Problem statement:
Write out the passage of the BaseX whitespace post that starts with "After a little" and goes on through "in the database.", with no changes.
[START OF Excerpt]
I am experiencing unexpected behavior with a database I am working with in BaseX 8.3.1. The database is a collection of information about trials in the late Roman Republic (see http://tlrr.blackmesatech.com/ for more information), and while the upper-level elements have only element content, most of the actual data values are mixed content.
I reloaded the data the other day, having run some cleanup processes on it to regularize the whitespace and make the XML source more readable. In one trial record, for example, the information about the defendant looks like this:
<defGrp> <defendant> <namelist> <person-entry> <person pid="pSulpicius58Ser.Galba" ix="2" form="Sulpicius (+58), Ser. Galba" >Ser. Sulpicius Galba (58)</person> cos. 144 spoke <i>pro se</i> (<i>ORF</i> 19.II, III)</person-entry> </namelist> </defendant> </defGrp>
(This says that the defendant in the case was one Servius Sulpicius Galba, whose biography is given as the 58th entry under "Galba" in the Pauly/Wissowa Reallexikon, that this man was consul in 144 BC, that he spoke on his own behalf, and that the extant fragments of his speech are printed in the collection Oratorum Romanorum Fragmenta (ORF) as items 19.II and 19.III.)
After a little research, I learned (I think) how to make the default settings for the database have the value CHOP = false (I call db:create($dbname,(),(), map{ "chop": false{}) to create the db), and also (redundantly, I hope) to specify CHOP = false as an option on the db:add() and db:replace() calls I am using to reload records in the database.
When the web front end retrieves the individual trial record whose defendant information is shown above, I get a result that looks essentially like what is shown above. When a different query retrieves just portions of the trial record, using the expression
<trial id="{$e/@id}" tlrr1="{$e/@tlrr1}" doc="{document-uri(root($e))}">{ $e/date, $e/ccGrp, $e/defGrp(: /defendant :), $e/ppGrp(: /prosecutor :), $e/partiesGrp, $e/advGrp }</trial>
the defendant information looks like this, according to both Safari and Opera:
<defGrp> <defendant> <namelist> <person-entry> <person pid="pSulpicius58Ser.Galba" ix="2" form="Sulpicius (+58), Ser. Galba">Ser. Sulpicius Galba (58)</person>cos. 144 spoke<i>pro se</i>(<i>ORF</i>19.II, III)</person-entry> </namelist> </defendant> </defGrp>
Note that within the person-entry element, the whitespace adjacent to the 'person' and 'i' elements has disappeared.
[END OF Excerpt]
[START OF Data supplied]
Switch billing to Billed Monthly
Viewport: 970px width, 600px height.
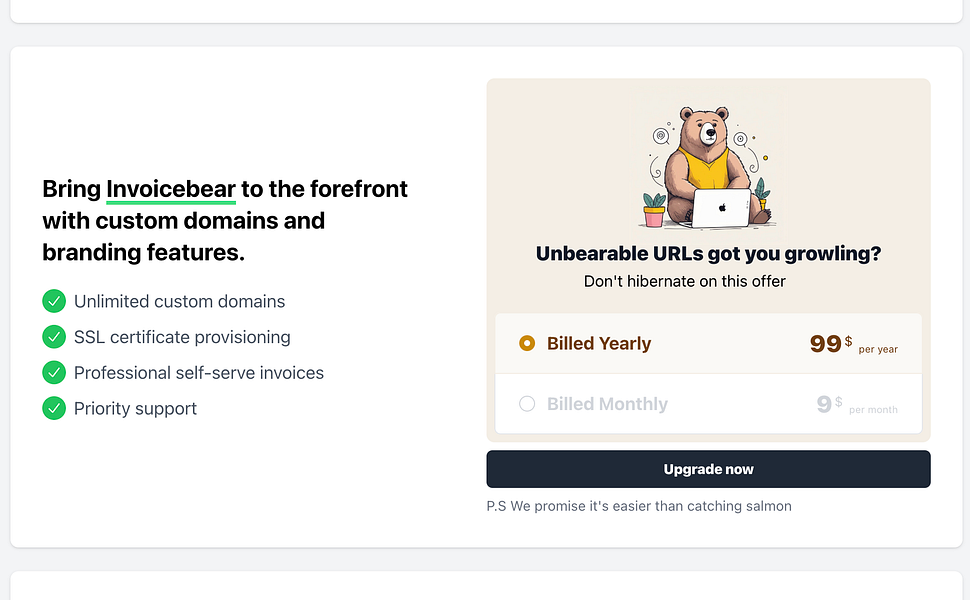pos(527,404)
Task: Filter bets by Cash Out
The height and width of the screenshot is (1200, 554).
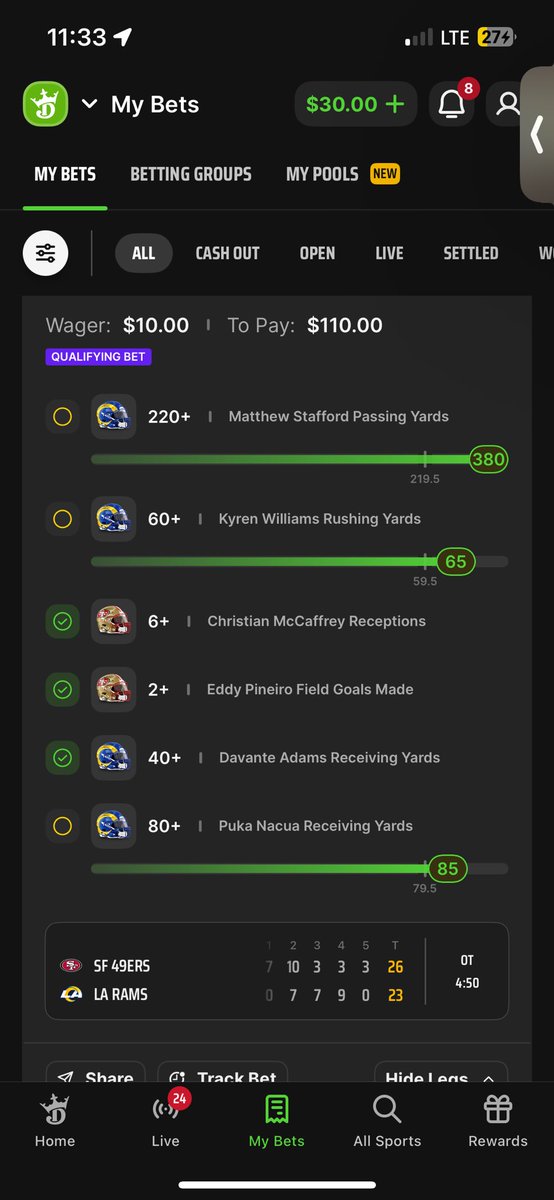Action: pos(227,253)
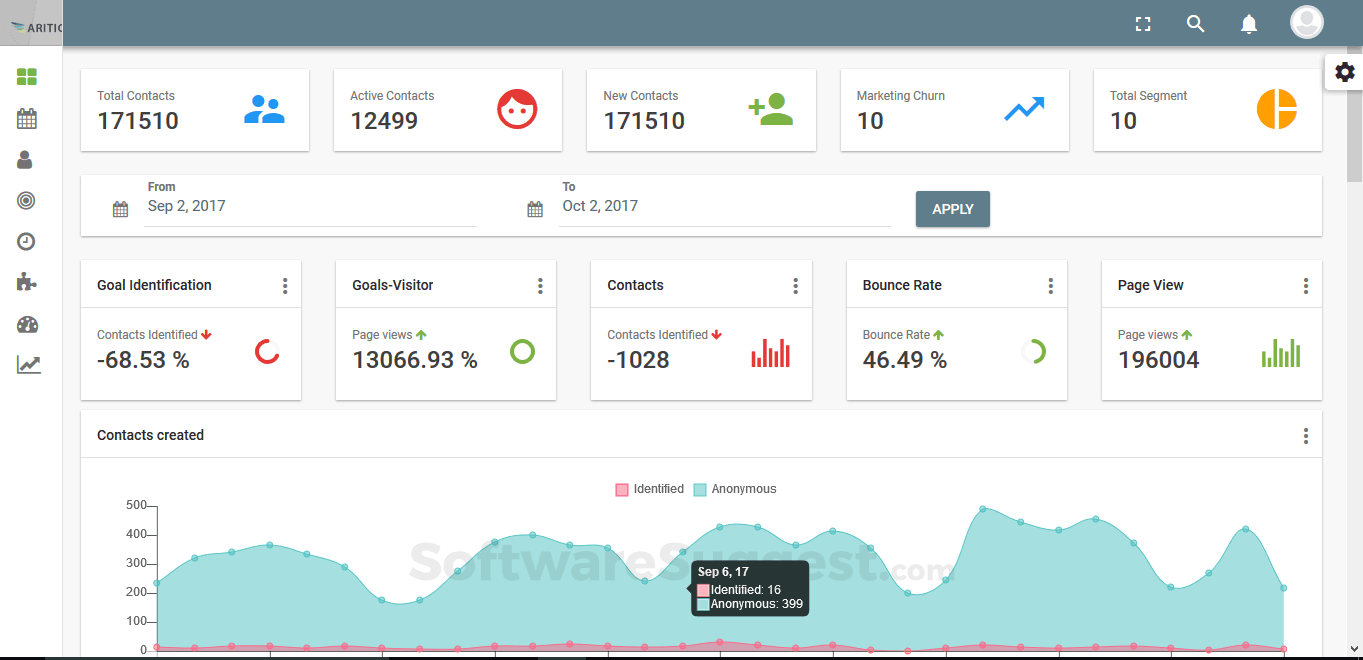
Task: Toggle Identified series in chart legend
Action: [650, 489]
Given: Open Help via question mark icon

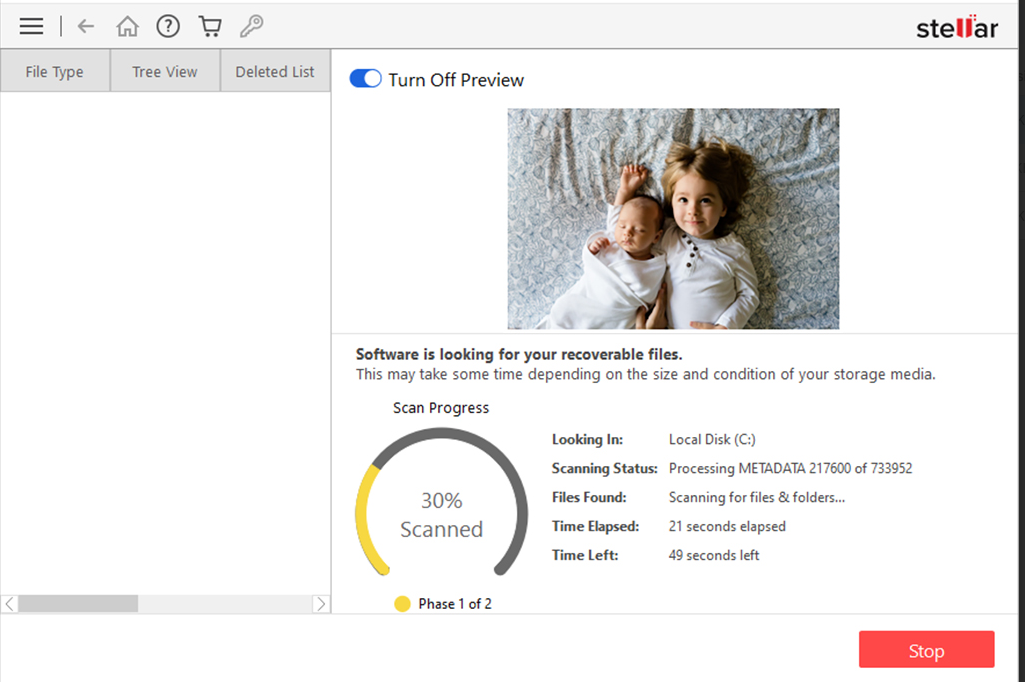Looking at the screenshot, I should click(x=168, y=27).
[END OF Data supplied]
Expected answer:
After a little research, I learned (I think) how to make the default settings for the database have the value CHOP = false (I call db:create($dbname,(),(), map{ "chop": false{}) to create the db), and also (redundantly, I hope) to specify CHOP = false as an option on the db:add() and db:replace() calls I am using to reload records in the database.